Sequence Expression Representation in Clef

Sequence Expression Representation in Clef

Normative specification for seq expression memory layout and state machine semantics in Clef compilation.

1. Overview

Clef implements seq { } expressions as state machine closures that extend the flat closure architecture. Sequence expressions are resumable computations that yield values lazily.

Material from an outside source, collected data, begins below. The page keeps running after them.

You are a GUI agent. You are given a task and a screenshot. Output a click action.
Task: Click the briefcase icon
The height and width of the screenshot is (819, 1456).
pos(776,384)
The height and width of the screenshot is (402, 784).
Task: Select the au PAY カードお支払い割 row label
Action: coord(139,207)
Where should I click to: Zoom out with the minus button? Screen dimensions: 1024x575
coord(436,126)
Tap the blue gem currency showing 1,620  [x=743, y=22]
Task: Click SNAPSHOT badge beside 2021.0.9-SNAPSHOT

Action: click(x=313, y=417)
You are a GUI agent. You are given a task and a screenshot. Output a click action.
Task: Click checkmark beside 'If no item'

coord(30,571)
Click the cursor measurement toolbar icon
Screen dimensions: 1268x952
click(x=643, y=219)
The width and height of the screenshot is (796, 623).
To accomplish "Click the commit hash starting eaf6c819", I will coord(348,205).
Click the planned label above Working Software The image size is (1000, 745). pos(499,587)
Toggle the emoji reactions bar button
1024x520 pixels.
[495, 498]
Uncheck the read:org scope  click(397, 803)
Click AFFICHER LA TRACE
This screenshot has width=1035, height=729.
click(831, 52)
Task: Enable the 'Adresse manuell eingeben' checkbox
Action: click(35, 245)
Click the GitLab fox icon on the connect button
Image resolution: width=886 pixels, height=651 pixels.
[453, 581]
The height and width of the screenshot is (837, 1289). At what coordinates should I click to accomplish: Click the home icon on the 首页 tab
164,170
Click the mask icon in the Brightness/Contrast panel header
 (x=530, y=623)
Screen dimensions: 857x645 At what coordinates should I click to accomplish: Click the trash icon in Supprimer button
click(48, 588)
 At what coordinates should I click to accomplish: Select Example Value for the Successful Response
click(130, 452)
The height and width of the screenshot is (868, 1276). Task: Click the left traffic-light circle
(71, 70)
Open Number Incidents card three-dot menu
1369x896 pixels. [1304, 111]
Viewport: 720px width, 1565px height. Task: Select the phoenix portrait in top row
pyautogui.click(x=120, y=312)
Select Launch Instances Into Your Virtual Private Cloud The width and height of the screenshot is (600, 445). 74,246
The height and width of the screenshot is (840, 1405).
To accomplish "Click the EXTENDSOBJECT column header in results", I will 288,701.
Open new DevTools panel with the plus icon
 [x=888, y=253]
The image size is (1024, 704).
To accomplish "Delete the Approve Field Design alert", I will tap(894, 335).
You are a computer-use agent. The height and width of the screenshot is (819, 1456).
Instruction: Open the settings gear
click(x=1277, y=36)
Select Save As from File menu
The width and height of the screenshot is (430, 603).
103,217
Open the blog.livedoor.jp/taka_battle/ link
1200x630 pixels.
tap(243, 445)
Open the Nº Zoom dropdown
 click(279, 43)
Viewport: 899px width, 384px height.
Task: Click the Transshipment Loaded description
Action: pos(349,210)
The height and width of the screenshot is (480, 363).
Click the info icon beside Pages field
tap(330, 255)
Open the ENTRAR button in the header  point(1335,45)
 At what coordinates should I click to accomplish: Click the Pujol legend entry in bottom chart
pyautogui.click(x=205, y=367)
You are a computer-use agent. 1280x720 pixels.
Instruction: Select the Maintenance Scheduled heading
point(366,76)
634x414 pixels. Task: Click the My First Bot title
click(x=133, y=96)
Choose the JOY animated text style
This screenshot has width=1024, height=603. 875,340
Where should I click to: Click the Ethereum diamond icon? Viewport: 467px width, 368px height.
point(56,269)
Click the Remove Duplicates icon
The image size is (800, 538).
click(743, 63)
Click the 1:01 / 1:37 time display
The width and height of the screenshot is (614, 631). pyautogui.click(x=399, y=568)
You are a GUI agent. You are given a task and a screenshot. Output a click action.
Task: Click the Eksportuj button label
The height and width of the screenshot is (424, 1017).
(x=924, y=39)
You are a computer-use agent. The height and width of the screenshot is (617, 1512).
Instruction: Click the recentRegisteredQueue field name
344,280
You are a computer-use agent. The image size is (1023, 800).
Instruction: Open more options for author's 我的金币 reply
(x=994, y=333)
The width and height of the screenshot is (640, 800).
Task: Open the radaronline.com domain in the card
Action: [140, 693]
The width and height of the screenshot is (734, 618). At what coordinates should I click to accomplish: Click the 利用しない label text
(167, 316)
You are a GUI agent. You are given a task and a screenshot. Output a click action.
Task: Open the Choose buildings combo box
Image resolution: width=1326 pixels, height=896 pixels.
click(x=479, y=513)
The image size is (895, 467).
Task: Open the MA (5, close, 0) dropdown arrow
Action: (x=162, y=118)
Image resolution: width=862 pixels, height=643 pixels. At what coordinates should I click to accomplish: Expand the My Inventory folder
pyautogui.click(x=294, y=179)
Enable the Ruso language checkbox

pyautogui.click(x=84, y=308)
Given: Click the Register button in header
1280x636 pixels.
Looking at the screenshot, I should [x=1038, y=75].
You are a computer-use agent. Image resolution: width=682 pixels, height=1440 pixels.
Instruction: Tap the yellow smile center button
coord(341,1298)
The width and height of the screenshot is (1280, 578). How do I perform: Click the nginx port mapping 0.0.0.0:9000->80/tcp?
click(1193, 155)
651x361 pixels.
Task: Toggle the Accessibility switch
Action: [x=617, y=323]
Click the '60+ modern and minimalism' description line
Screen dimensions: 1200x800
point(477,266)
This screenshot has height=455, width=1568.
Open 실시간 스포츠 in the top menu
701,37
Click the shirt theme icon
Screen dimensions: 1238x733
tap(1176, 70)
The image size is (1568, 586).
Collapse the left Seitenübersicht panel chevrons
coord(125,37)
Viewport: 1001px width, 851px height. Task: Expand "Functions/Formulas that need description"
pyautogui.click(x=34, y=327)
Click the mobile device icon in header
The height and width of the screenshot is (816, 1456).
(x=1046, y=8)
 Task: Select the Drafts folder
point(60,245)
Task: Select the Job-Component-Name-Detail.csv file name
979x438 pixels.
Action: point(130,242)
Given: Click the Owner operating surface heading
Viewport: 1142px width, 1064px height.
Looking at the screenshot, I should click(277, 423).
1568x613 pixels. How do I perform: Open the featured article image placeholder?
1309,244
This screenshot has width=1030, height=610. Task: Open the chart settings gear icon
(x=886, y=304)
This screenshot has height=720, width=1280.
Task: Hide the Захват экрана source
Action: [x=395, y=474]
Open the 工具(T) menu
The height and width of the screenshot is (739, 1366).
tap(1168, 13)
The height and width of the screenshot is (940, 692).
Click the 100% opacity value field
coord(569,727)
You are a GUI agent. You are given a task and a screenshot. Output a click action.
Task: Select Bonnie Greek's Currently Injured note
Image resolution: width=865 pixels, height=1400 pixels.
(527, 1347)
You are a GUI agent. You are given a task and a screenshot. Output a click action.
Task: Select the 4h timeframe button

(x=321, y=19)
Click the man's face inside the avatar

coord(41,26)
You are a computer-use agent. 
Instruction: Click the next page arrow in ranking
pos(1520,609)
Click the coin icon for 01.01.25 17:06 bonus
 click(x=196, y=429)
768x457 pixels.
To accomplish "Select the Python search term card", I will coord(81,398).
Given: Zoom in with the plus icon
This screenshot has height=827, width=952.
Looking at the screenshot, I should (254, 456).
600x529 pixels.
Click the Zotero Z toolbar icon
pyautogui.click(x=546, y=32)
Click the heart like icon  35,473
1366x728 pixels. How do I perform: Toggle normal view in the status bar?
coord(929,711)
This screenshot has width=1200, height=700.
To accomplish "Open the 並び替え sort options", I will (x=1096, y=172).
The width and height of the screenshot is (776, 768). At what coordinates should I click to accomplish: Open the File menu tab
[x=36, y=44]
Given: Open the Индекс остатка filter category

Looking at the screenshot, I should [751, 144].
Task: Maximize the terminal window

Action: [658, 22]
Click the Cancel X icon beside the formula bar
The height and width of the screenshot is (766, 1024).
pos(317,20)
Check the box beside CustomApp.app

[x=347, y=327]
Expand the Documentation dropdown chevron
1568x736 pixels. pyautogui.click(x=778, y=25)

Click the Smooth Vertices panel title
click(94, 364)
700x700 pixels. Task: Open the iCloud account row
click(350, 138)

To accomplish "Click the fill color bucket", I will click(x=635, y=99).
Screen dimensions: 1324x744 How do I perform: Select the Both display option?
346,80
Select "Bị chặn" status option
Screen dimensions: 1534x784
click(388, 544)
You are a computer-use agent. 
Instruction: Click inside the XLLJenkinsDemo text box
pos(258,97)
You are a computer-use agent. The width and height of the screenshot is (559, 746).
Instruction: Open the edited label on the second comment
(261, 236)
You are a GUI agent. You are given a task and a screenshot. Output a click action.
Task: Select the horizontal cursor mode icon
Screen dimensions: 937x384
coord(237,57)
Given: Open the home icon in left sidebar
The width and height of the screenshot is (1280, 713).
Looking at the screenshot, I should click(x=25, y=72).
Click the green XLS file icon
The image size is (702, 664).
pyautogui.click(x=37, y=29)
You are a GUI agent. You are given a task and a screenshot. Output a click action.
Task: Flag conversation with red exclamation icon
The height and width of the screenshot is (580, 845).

This chapter specifies the memory representation, state machine generation, and the critical Sequential flattening pattern required for correct pre/post-yield expression extraction.

2. Relationship to Closures and Lazy

Sequence expressions build on the flat closure representation specified in Closure Representation and extend the thunk pattern from Lazy Representation.

Progressive Extension Pattern:

PRD-11 (Closures)     → Flat closure: {code_ptr, cap₀, cap₁, ...}
         ↓ extends (adds state prefix)
PRD-14 (Lazy)         → Extended closure: {computed, value, code_ptr, cap₀, ...}
         ↓ extends (adds INTERNAL STATE suffix)
PRD-15 (SimpleSeq)    → State machine closure: {state, current, code_ptr, cap₀, ..., internalState₀, ...}

Key Insight: A sequence expression creates a struct containing both captured values from the enclosing scope AND internal mutable state declared within the seq body.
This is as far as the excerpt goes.